__What you should do__. Can you lay out the material as a Markdown table with the columns Row and Line, covering everything from the line containing "You are a computer-use agent. This" down to the line containing "[x=1013, y=157]", both of those lines included? Skip blank lines and omit the pictures.

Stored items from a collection
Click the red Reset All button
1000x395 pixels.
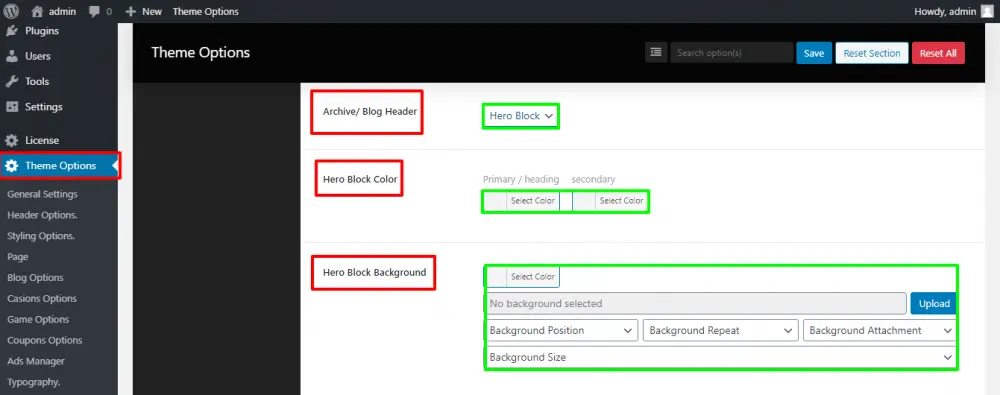click(x=938, y=53)
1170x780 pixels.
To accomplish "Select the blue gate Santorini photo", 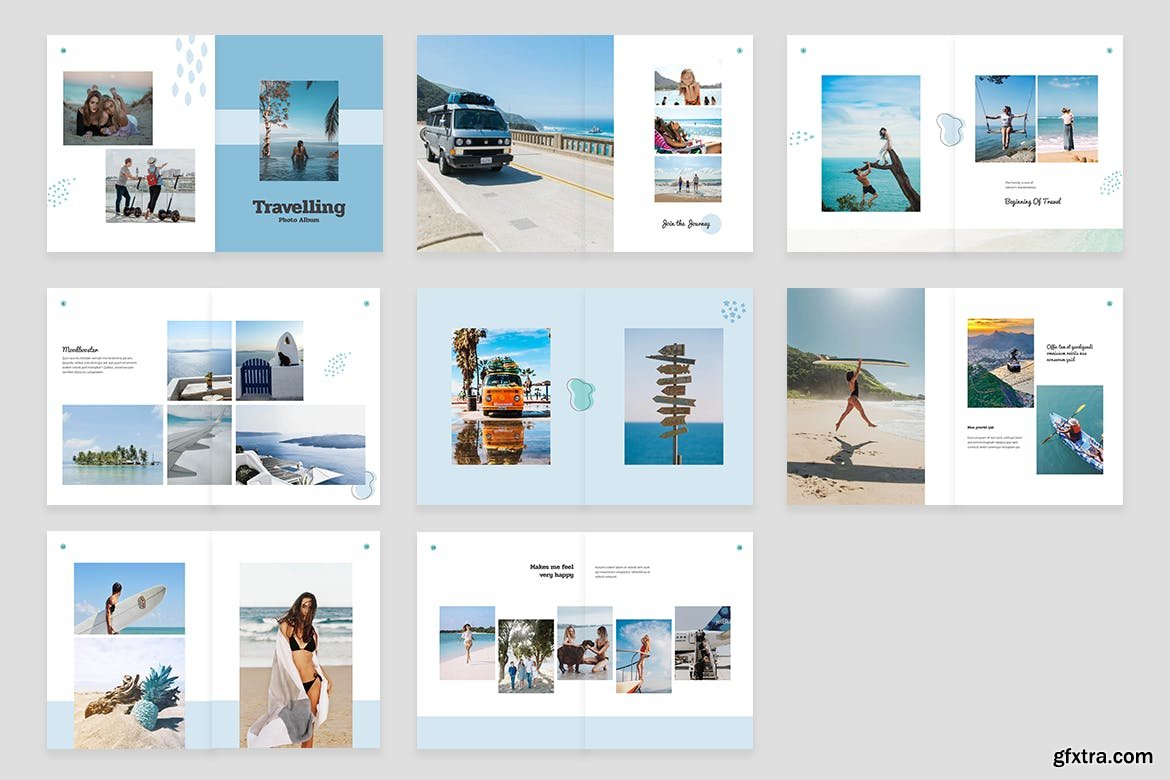I will (269, 360).
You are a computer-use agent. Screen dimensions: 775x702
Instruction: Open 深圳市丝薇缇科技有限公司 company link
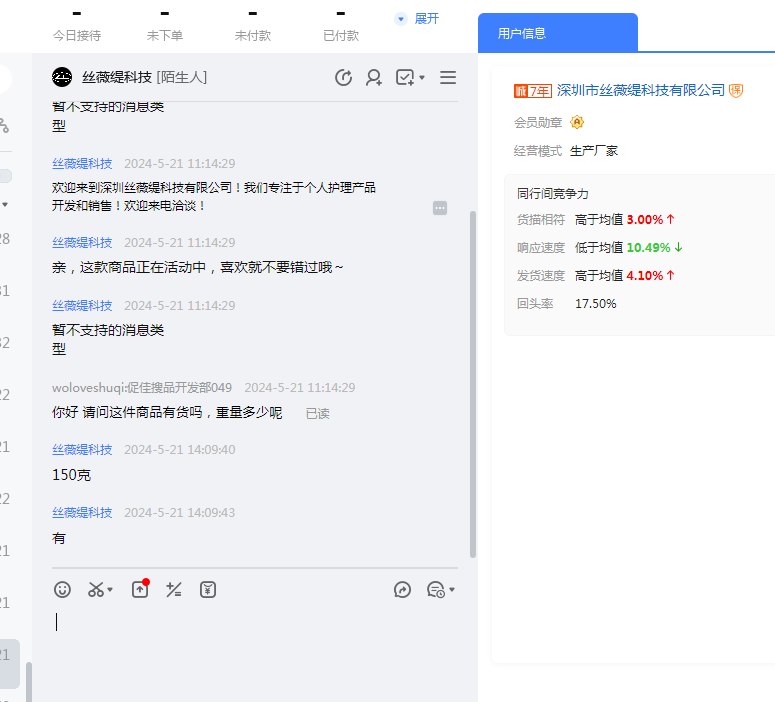[640, 91]

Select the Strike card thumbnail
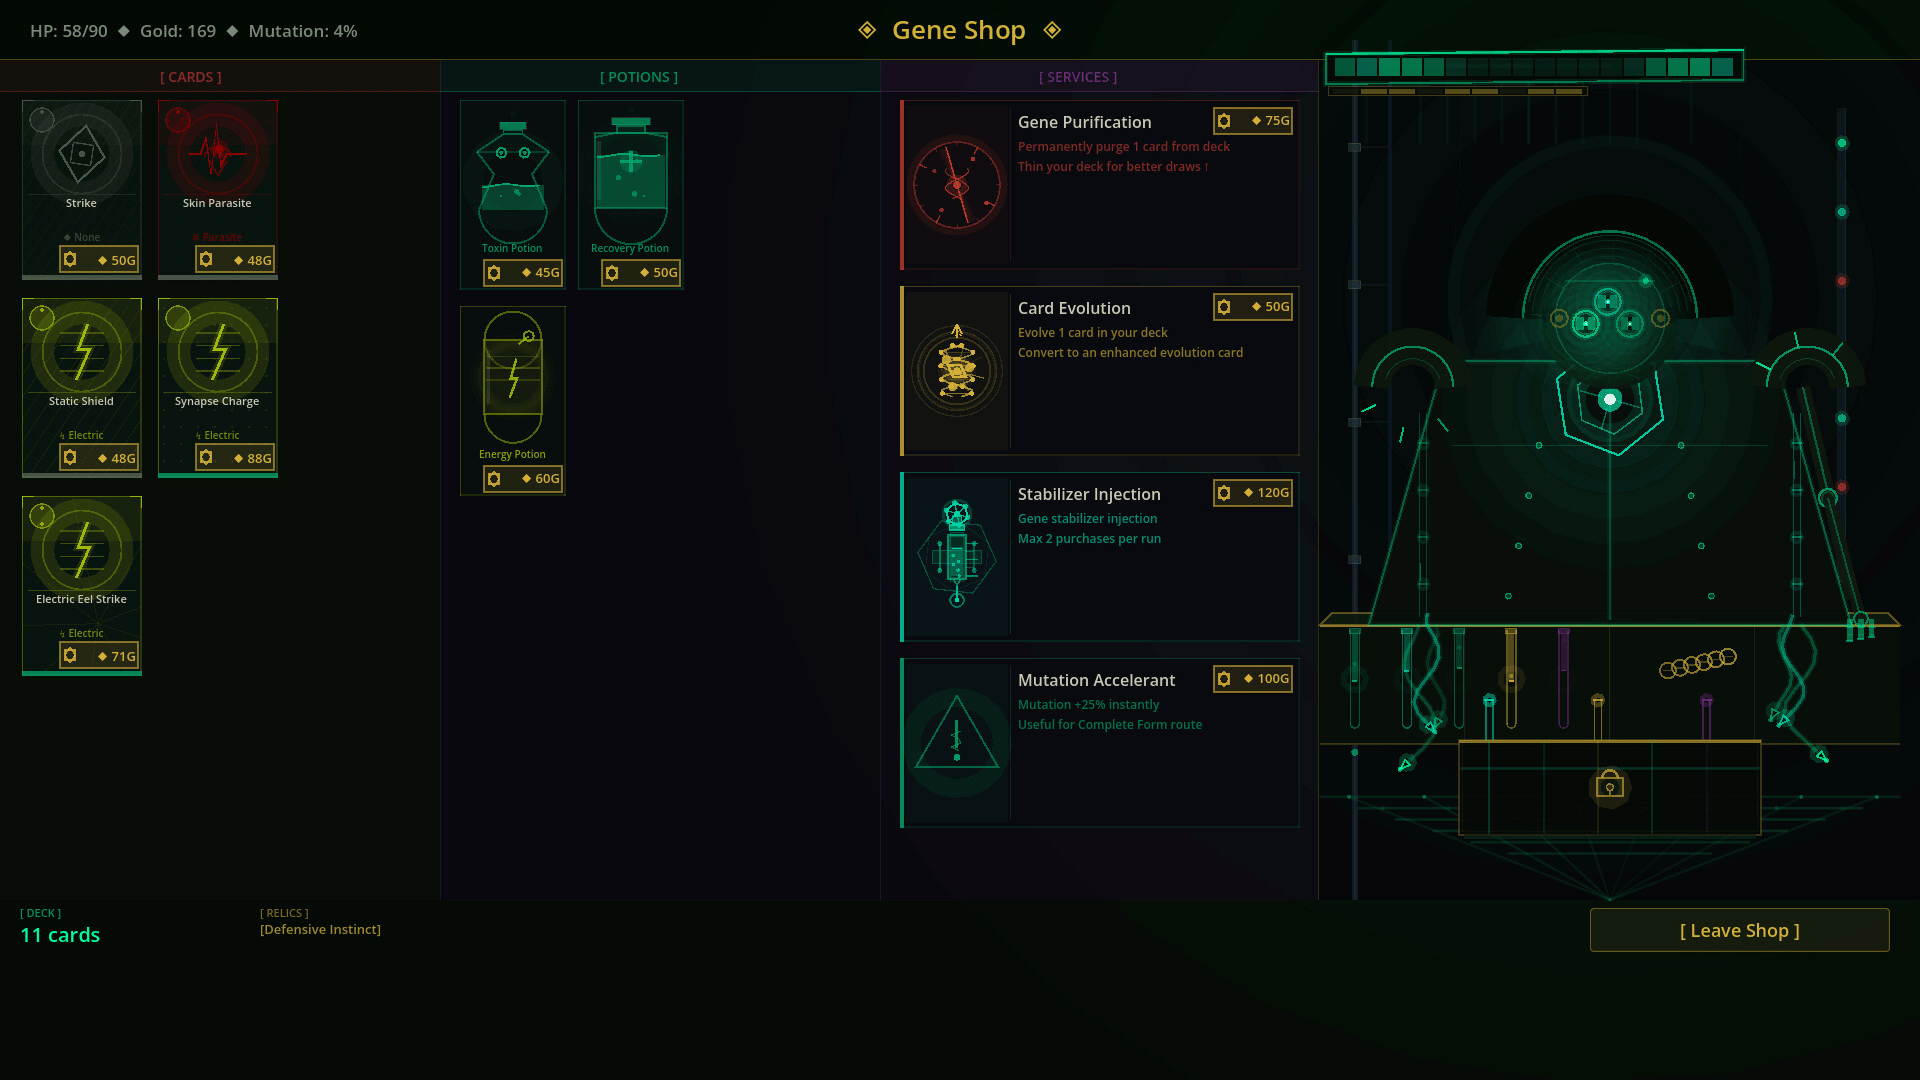tap(81, 152)
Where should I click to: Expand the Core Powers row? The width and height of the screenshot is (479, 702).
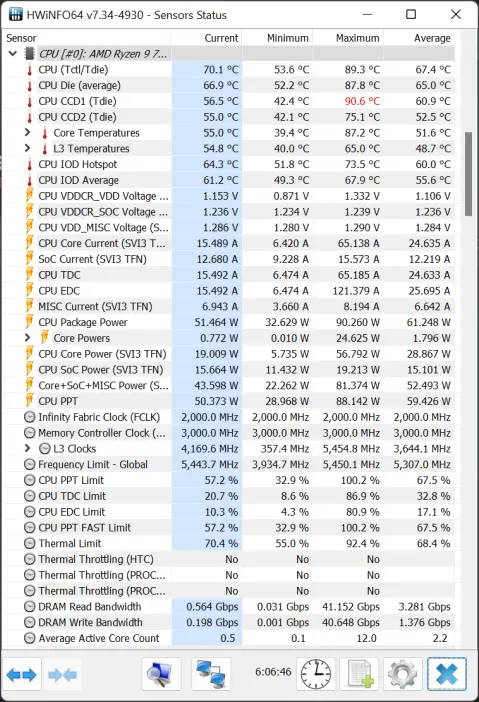(x=27, y=338)
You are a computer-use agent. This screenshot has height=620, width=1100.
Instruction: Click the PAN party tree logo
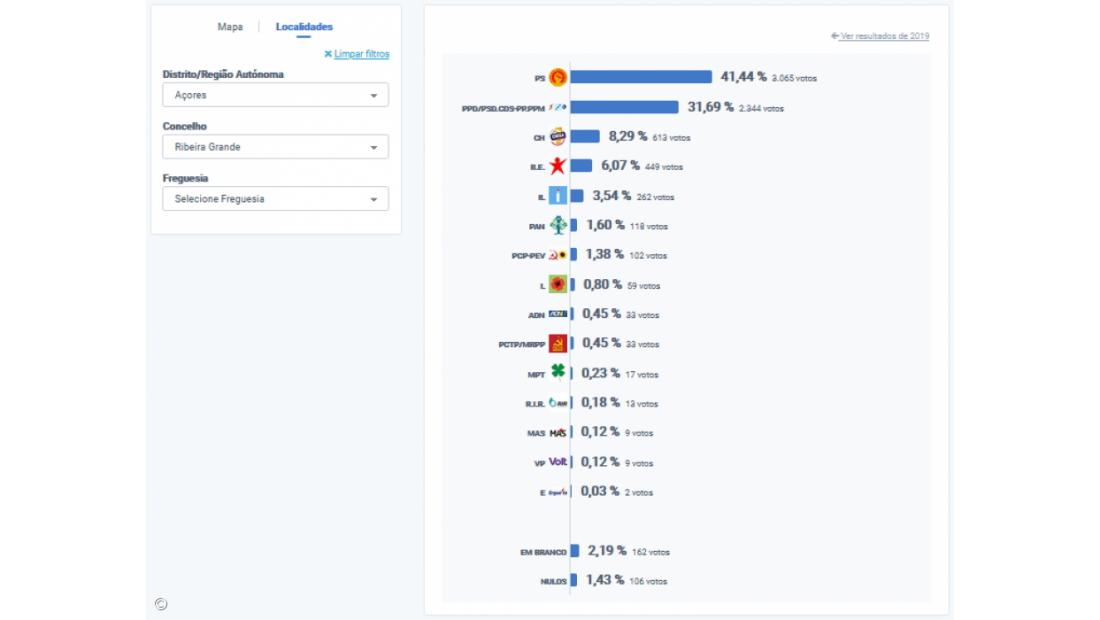pos(558,226)
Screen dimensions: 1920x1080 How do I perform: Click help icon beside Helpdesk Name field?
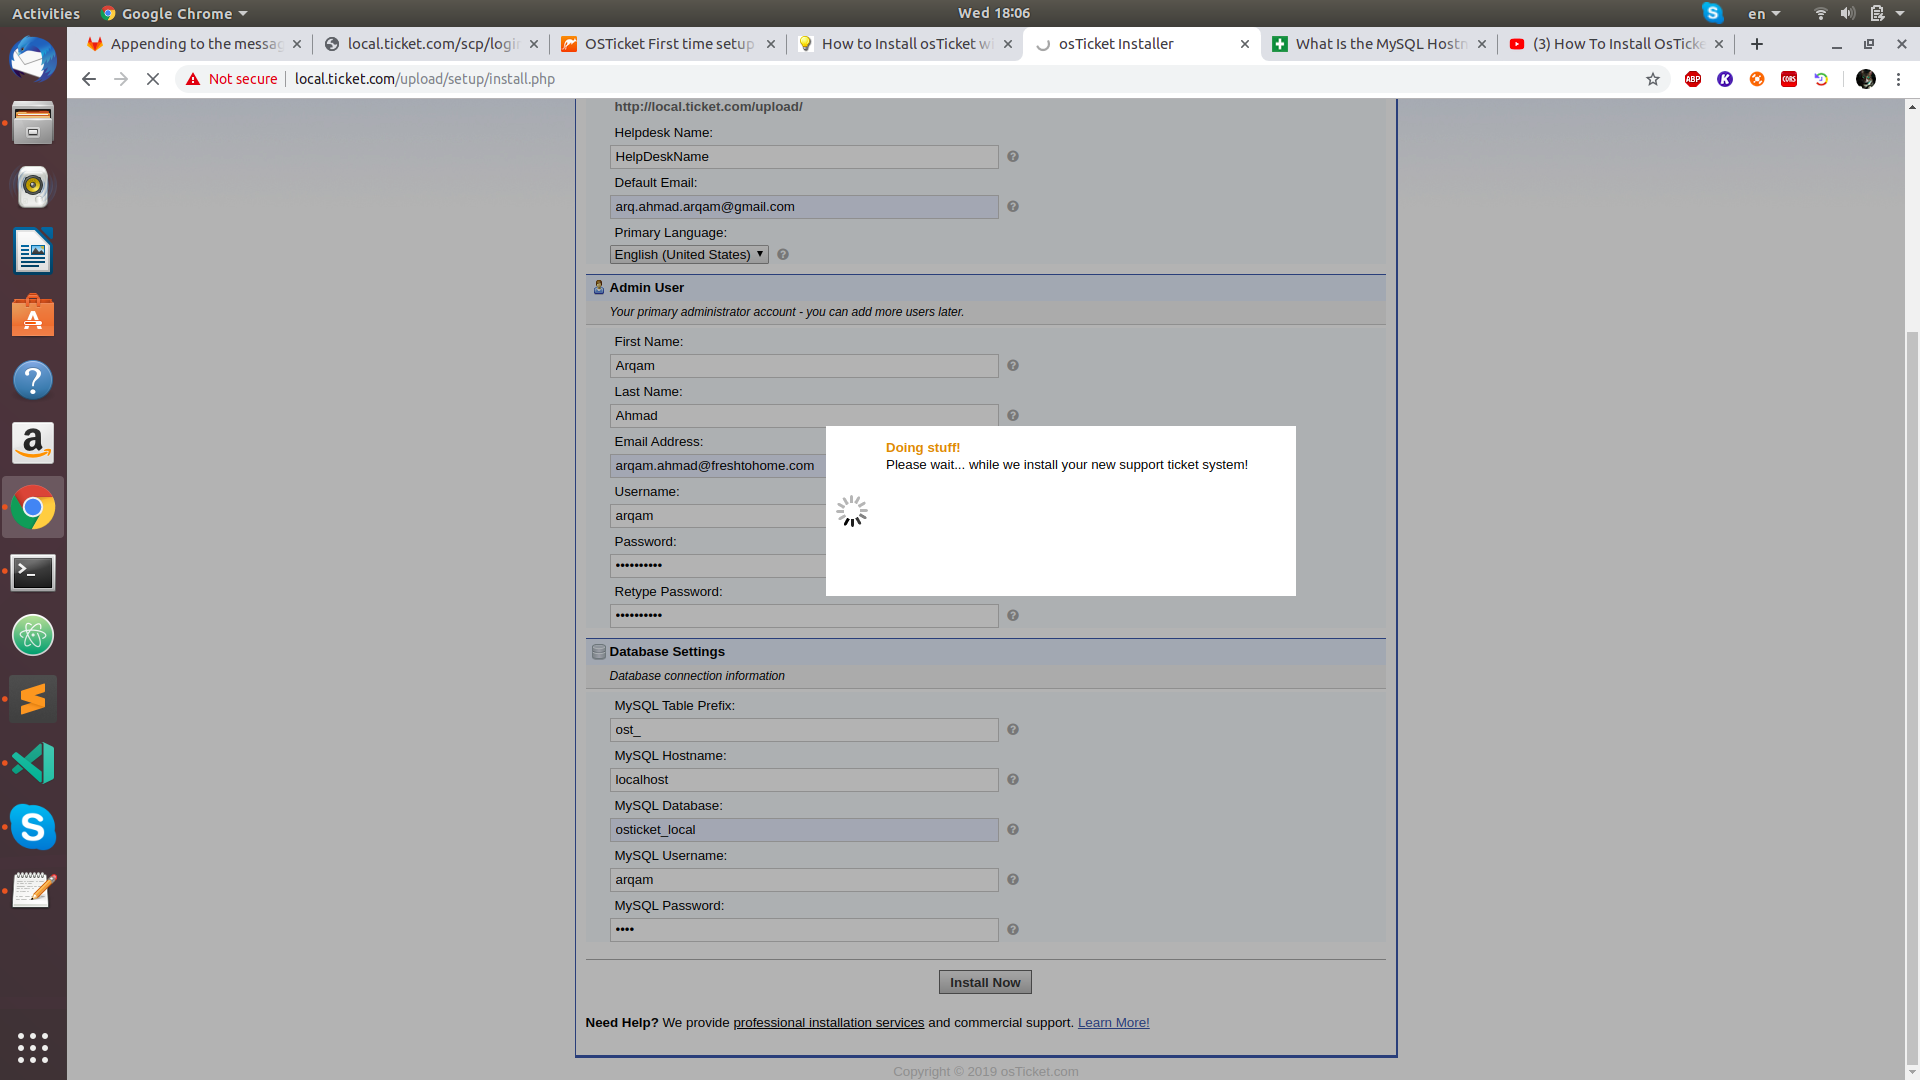[x=1013, y=157]
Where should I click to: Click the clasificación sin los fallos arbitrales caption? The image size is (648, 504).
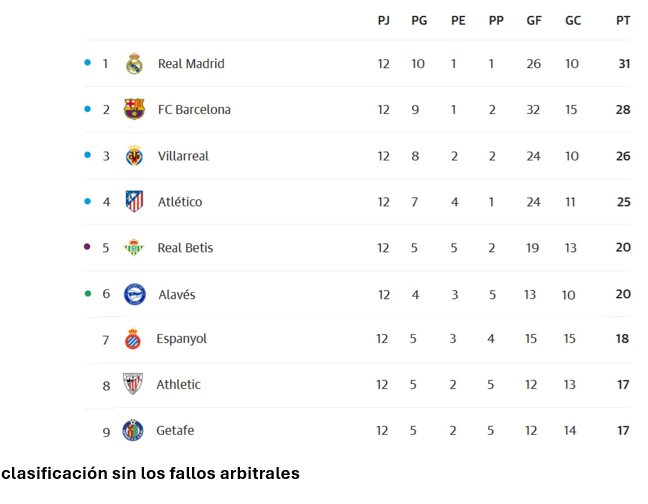coord(150,473)
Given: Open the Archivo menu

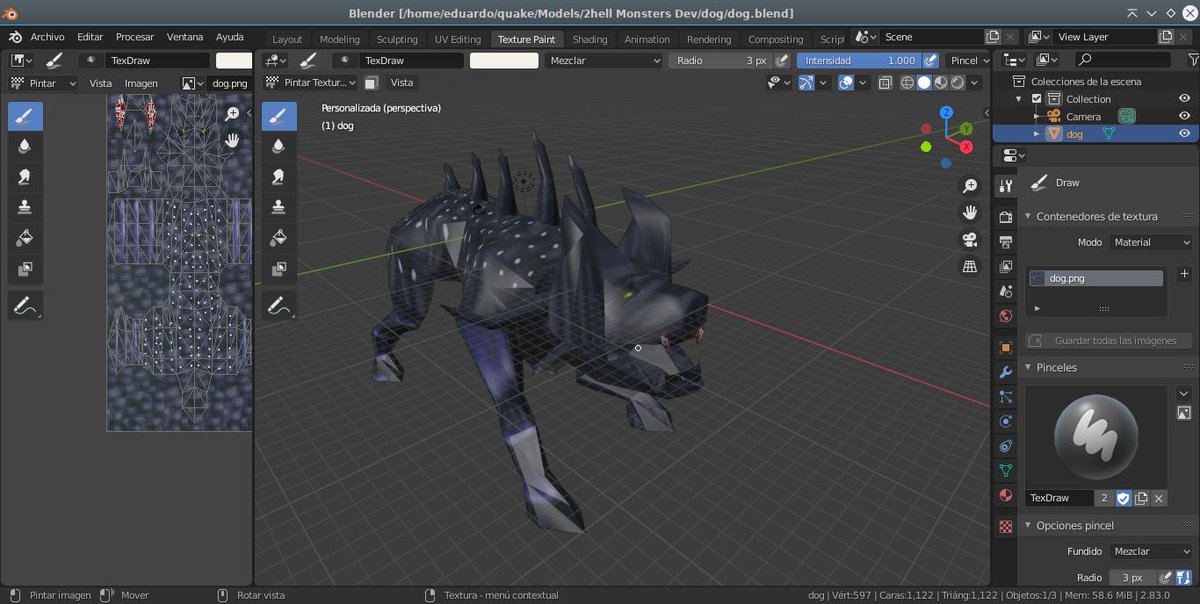Looking at the screenshot, I should tap(50, 36).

__Solution to this exercise__.
| Row | Line |
|---|---|
| 1 | You are a computer-use agent. This screenshot has height=620, width=1100. |
| 2 | Instruction: Click the PAN party tree logo |
| 3 | pos(558,226) |
| 4 | Screen dimensions: 1920x1080 How do I perform: Click help icon beside Helpdesk Name field? |
| 5 | [x=1013, y=157] |